Dataset records:
━━━━━━━━━━━━━━━━
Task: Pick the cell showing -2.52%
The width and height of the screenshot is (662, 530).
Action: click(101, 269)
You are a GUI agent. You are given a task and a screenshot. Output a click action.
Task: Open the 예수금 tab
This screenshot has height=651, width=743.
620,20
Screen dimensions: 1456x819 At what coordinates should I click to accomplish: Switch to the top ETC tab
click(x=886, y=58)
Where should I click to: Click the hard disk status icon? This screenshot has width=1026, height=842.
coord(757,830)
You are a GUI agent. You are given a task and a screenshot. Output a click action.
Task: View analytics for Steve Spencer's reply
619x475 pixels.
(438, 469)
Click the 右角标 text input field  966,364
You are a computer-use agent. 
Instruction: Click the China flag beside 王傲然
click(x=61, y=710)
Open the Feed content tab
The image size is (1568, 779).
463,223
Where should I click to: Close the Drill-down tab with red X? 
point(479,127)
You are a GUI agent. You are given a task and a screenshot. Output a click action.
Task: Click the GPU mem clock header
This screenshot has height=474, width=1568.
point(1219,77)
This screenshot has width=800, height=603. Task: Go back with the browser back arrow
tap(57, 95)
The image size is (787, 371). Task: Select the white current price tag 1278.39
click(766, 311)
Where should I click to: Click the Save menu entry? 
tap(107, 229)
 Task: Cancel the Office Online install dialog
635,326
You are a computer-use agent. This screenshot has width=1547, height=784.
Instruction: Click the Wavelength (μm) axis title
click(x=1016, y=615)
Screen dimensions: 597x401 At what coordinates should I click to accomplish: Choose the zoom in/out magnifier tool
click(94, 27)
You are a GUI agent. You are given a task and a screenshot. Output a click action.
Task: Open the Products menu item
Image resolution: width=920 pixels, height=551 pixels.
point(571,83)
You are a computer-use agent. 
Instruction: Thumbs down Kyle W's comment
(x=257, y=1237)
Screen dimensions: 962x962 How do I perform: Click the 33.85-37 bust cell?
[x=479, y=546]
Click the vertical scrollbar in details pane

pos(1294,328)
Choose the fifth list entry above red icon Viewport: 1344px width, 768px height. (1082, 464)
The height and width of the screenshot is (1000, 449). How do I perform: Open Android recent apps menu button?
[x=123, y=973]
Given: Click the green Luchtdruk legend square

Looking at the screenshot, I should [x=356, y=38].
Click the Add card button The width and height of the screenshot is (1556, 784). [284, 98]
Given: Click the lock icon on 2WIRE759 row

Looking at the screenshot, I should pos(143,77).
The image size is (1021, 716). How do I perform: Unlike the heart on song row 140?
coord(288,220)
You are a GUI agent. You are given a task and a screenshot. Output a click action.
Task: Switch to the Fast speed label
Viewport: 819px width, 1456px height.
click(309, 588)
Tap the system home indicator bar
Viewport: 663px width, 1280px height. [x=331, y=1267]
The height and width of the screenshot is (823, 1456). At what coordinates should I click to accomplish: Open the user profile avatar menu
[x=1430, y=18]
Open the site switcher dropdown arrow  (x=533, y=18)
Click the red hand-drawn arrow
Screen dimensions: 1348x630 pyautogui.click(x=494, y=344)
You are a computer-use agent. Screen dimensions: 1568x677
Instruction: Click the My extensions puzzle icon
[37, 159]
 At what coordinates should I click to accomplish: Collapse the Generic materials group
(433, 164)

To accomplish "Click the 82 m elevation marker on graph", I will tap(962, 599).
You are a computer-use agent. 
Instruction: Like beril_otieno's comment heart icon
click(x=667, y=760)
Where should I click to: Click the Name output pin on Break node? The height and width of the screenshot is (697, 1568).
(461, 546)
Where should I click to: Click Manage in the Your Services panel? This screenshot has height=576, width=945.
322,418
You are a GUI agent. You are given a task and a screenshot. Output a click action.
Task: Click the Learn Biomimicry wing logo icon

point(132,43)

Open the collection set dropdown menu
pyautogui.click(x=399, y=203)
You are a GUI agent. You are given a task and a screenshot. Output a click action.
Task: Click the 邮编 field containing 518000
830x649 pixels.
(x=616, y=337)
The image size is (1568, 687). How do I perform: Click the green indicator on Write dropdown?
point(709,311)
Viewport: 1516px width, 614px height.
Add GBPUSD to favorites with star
━━━━━━━━━━━━━━━━
A complete, exact copy of the records is what is needed.

▸ EXPECTED ANSWER
Task: Pick the cell showing -2.52%
The width and height of the screenshot is (662, 530).
Action: click(101, 269)
You are a GUI agent. You are given a task and a screenshot. Output a click action.
Task: Open the 예수금 tab
This screenshot has height=651, width=743.
620,20
Screen dimensions: 1456x819 At what coordinates should I click to accomplish: Switch to the top ETC tab
click(x=886, y=58)
Where should I click to: Click the hard disk status icon? This screenshot has width=1026, height=842.
coord(757,830)
You are a GUI agent. You are given a task and a screenshot. Output a click action.
Task: View analytics for Steve Spencer's reply
619x475 pixels.
(438, 469)
Click the 右角标 text input field  966,364
You are a computer-use agent. 
Instruction: Click the China flag beside 王傲然
click(x=61, y=710)
Open the Feed content tab
The image size is (1568, 779).
463,223
Where should I click to: Close the Drill-down tab with red X? 
point(479,127)
You are a GUI agent. You are given a task and a screenshot. Output a click action.
Task: Click the GPU mem clock header
This screenshot has height=474, width=1568.
point(1219,77)
This screenshot has width=800, height=603. Task: Go back with the browser back arrow
tap(57, 95)
The image size is (787, 371). Task: Select the white current price tag 1278.39
click(766, 311)
Where should I click to: Click the Save menu entry? 
tap(107, 229)
 Task: Cancel the Office Online install dialog
635,326
You are a computer-use agent. This screenshot has width=1547, height=784.
Instruction: Click the Wavelength (μm) axis title
click(x=1016, y=615)
Screen dimensions: 597x401 At what coordinates should I click to accomplish: Choose the zoom in/out magnifier tool
click(94, 27)
You are a GUI agent. You are given a task and a screenshot. Output a click action.
Task: Open the Products menu item
Image resolution: width=920 pixels, height=551 pixels.
point(571,83)
You are a computer-use agent. 
Instruction: Thumbs down Kyle W's comment
(x=257, y=1237)
Screen dimensions: 962x962 How do I perform: Click the 33.85-37 bust cell?
[x=479, y=546]
Click the vertical scrollbar in details pane

pos(1294,328)
Choose the fifth list entry above red icon Viewport: 1344px width, 768px height. (1082, 464)
The height and width of the screenshot is (1000, 449). How do I perform: Open Android recent apps menu button?
[x=123, y=973]
Given: Click the green Luchtdruk legend square

Looking at the screenshot, I should [x=356, y=38].
Click the Add card button The width and height of the screenshot is (1556, 784). [284, 98]
Given: Click the lock icon on 2WIRE759 row

Looking at the screenshot, I should pos(143,77).
The image size is (1021, 716). How do I perform: Unlike the heart on song row 140?
coord(288,220)
You are a GUI agent. You are given a task and a screenshot. Output a click action.
Task: Switch to the Fast speed label
Viewport: 819px width, 1456px height.
click(309, 588)
Tap the system home indicator bar
Viewport: 663px width, 1280px height. [x=331, y=1267]
The height and width of the screenshot is (823, 1456). At what coordinates should I click to accomplish: Open the user profile avatar menu
[x=1430, y=18]
Open the site switcher dropdown arrow  (x=533, y=18)
Click the red hand-drawn arrow
Screen dimensions: 1348x630 pyautogui.click(x=494, y=344)
You are a computer-use agent. Screen dimensions: 1568x677
Instruction: Click the My extensions puzzle icon
[37, 159]
 At what coordinates should I click to accomplish: Collapse the Generic materials group
(433, 164)

To accomplish "Click the 82 m elevation marker on graph", I will tap(962, 599).
You are a computer-use agent. 
Instruction: Like beril_otieno's comment heart icon
click(x=667, y=760)
Where should I click to: Click the Name output pin on Break node? The height and width of the screenshot is (697, 1568).
(461, 546)
Where should I click to: Click Manage in the Your Services panel? This screenshot has height=576, width=945.
322,418
You are a GUI agent. You are given a task and a screenshot. Output a click action.
Task: Click the Learn Biomimicry wing logo icon

point(132,43)

Open the collection set dropdown menu
pyautogui.click(x=399, y=203)
You are a GUI agent. You are given a task and a screenshot. Output a click action.
Task: Click the 邮编 field containing 518000
830x649 pixels.
(x=616, y=337)
The image size is (1568, 687). How do I perform: Click the green indicator on Write dropdown?
point(709,311)
Viewport: 1516px width, 614px height.
Add GBPUSD to favorites with star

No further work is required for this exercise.